**EXERCISE AIM:** For the records below, work out the number of lines holding "avatar" and reply with only that.

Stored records
★ ★ ★ ★ ★ ★ ★

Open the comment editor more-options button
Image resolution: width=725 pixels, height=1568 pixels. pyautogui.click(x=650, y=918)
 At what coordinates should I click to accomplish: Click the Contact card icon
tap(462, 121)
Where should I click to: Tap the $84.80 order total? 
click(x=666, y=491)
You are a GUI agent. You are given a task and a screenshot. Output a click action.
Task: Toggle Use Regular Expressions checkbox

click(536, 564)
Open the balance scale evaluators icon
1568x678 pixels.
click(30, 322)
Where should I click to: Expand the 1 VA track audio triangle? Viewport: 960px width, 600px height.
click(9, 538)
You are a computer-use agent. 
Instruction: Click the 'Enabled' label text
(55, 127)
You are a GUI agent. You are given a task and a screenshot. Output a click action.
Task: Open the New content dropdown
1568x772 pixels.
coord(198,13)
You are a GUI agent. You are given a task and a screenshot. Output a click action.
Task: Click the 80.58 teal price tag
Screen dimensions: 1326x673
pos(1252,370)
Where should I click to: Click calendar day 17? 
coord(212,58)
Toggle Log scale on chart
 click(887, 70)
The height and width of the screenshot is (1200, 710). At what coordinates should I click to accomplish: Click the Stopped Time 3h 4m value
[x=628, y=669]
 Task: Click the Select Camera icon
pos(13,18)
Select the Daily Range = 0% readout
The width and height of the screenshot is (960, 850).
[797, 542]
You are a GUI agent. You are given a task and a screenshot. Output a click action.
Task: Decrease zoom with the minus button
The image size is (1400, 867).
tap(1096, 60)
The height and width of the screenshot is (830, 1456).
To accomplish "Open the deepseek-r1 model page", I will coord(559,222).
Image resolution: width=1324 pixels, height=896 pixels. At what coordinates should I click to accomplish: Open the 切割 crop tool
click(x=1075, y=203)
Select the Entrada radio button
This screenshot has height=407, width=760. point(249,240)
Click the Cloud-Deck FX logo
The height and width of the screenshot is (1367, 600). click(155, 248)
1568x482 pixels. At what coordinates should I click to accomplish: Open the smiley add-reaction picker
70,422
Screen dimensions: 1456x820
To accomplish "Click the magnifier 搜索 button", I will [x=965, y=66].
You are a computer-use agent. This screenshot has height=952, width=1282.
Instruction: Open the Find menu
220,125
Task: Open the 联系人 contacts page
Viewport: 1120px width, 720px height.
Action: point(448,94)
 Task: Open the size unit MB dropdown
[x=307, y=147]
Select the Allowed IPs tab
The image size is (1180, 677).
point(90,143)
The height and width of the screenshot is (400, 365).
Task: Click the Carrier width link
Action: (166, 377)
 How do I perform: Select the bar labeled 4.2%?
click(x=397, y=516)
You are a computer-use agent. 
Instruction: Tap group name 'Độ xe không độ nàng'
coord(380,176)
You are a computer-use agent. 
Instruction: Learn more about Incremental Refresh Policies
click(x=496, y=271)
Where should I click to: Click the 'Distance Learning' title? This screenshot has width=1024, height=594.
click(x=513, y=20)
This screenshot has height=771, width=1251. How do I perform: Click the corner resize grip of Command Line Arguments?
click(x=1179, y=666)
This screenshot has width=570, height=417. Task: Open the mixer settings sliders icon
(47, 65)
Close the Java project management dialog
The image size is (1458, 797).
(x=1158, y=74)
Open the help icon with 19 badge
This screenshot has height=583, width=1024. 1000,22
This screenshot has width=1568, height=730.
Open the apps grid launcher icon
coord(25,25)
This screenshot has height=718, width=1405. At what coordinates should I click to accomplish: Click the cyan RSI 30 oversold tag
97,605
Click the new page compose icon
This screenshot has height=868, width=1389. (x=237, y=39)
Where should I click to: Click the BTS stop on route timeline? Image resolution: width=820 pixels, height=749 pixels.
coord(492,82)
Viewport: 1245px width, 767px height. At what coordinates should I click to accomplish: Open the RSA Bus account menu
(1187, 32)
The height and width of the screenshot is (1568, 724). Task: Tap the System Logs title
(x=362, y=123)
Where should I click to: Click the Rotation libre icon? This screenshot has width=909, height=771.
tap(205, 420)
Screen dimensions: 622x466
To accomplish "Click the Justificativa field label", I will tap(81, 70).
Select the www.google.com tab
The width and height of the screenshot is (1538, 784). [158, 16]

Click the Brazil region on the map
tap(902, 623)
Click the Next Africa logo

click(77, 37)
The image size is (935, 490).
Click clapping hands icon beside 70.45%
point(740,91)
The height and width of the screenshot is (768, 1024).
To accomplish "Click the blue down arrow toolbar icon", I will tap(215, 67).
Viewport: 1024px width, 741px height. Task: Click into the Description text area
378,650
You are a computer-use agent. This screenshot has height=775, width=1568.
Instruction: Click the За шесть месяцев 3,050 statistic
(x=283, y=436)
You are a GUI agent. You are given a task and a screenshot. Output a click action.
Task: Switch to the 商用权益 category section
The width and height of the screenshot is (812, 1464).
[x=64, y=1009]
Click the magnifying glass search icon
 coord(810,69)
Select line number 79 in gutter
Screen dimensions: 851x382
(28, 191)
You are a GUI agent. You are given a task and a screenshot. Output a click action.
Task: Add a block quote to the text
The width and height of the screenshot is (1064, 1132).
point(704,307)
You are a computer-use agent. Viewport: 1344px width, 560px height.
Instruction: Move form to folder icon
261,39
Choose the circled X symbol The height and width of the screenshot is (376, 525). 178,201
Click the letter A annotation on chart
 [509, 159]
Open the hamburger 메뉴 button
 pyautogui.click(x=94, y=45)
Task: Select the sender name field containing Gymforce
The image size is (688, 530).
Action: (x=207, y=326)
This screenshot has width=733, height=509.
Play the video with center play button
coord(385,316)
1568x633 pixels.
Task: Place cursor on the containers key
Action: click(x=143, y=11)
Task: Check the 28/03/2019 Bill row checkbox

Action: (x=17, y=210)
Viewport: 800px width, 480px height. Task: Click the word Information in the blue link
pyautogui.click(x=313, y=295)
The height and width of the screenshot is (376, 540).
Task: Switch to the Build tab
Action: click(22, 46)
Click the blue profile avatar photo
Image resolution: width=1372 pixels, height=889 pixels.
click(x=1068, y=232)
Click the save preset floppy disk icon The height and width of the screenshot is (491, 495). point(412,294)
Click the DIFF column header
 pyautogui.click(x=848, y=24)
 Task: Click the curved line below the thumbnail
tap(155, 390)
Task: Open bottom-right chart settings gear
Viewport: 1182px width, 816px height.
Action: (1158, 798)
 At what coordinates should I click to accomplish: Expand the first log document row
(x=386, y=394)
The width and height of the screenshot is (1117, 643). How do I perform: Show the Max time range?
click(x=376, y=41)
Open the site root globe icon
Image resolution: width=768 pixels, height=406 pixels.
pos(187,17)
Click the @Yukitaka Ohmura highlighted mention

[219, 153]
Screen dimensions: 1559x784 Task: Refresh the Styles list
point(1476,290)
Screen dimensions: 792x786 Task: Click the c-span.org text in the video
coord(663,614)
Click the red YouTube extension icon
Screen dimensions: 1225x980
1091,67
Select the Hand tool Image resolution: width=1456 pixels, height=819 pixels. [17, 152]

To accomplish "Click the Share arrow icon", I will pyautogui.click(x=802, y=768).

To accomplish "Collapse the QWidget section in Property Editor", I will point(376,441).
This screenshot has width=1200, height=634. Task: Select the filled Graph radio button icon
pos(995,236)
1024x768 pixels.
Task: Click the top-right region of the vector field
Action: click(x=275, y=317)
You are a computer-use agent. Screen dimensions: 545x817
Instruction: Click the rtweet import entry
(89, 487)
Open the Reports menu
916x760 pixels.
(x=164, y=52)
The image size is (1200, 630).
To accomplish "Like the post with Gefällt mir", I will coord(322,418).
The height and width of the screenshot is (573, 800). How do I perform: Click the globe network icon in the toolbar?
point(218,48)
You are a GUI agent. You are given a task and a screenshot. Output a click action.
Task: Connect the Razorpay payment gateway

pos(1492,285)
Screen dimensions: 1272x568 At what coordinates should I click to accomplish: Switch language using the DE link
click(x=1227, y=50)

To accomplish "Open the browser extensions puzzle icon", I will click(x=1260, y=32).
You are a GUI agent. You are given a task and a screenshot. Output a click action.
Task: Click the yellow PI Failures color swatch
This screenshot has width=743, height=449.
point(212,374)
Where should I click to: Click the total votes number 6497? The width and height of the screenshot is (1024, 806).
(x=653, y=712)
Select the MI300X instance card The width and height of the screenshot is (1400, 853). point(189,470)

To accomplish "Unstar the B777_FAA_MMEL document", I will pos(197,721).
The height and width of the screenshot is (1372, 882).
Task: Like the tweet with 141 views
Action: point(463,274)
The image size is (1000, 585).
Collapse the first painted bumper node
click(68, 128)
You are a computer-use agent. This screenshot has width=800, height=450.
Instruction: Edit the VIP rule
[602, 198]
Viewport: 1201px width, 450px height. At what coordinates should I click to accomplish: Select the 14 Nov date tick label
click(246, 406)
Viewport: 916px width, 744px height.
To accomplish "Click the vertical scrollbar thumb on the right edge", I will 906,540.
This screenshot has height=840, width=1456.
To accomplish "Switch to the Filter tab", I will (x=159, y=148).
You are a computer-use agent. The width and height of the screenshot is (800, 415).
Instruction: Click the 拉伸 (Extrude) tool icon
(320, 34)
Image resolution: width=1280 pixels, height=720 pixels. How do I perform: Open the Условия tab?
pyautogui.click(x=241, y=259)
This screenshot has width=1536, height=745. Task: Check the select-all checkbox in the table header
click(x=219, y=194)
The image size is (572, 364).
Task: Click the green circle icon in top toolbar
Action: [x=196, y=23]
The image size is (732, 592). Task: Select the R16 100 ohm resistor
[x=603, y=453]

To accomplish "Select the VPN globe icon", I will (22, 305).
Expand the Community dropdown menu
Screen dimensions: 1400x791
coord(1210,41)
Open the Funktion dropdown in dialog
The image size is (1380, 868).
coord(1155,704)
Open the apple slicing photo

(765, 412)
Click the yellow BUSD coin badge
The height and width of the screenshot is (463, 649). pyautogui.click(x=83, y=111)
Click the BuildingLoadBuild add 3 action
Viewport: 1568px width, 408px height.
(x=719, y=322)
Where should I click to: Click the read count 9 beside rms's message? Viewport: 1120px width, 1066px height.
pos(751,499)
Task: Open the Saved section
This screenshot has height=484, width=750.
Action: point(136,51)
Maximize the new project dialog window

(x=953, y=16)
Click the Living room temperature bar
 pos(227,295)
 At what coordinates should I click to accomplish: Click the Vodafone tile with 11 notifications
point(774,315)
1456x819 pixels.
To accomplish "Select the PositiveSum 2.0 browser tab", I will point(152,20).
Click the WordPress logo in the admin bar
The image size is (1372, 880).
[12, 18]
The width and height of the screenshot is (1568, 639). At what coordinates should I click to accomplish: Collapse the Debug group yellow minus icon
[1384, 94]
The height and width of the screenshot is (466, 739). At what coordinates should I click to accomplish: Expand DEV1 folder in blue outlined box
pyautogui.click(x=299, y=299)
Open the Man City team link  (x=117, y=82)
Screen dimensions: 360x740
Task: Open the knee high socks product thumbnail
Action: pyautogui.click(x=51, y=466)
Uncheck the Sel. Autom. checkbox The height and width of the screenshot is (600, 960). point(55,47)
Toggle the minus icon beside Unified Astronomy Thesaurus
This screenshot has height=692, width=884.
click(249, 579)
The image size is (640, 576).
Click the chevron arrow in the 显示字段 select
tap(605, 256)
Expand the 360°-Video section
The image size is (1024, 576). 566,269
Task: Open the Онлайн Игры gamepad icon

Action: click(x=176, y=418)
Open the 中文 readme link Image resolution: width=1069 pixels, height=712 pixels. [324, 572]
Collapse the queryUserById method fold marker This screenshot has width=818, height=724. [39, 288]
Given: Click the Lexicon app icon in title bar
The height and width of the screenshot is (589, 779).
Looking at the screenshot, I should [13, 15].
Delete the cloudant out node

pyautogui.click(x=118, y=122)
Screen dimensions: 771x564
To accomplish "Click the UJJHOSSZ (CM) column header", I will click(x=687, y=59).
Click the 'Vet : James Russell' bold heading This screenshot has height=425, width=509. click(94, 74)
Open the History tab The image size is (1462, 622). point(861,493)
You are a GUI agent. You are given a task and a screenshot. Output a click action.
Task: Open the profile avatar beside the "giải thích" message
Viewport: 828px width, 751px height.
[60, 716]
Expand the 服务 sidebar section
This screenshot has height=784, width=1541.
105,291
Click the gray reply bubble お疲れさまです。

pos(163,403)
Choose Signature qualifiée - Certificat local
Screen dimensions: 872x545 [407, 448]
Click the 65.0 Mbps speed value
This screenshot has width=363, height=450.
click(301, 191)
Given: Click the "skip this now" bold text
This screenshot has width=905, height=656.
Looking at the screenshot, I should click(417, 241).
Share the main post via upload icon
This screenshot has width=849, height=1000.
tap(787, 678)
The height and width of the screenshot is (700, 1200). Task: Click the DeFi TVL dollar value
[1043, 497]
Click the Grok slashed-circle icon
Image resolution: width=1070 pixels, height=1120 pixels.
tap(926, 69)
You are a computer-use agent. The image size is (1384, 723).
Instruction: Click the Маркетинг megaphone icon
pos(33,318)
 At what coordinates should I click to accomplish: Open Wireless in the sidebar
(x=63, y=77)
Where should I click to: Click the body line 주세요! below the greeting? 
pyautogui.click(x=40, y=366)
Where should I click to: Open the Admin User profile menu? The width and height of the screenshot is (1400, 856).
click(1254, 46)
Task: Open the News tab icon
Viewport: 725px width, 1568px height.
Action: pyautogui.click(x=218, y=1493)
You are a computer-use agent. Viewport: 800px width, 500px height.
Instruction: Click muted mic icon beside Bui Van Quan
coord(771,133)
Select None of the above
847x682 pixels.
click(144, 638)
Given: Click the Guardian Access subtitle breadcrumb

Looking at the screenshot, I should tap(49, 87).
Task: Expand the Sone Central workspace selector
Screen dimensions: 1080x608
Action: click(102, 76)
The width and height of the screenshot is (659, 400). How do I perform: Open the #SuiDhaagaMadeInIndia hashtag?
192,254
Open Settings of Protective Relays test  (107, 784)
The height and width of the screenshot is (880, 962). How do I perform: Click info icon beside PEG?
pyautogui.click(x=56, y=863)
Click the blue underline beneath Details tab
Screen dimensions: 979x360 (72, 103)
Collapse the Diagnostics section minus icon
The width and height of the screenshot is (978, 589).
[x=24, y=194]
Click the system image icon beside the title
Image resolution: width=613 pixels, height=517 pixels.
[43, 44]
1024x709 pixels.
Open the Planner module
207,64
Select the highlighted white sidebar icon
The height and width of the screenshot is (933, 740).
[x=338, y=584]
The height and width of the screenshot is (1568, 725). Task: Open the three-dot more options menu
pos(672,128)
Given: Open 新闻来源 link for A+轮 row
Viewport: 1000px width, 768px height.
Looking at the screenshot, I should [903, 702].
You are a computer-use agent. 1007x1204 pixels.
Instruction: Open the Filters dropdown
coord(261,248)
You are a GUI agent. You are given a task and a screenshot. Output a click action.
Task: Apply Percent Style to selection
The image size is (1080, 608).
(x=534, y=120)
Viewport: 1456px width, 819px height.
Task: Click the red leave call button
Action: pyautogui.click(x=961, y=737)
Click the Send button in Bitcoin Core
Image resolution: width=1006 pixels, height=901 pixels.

★ ★ ★ ★ ★ ★ ★

**TASK SOLUTION:** 2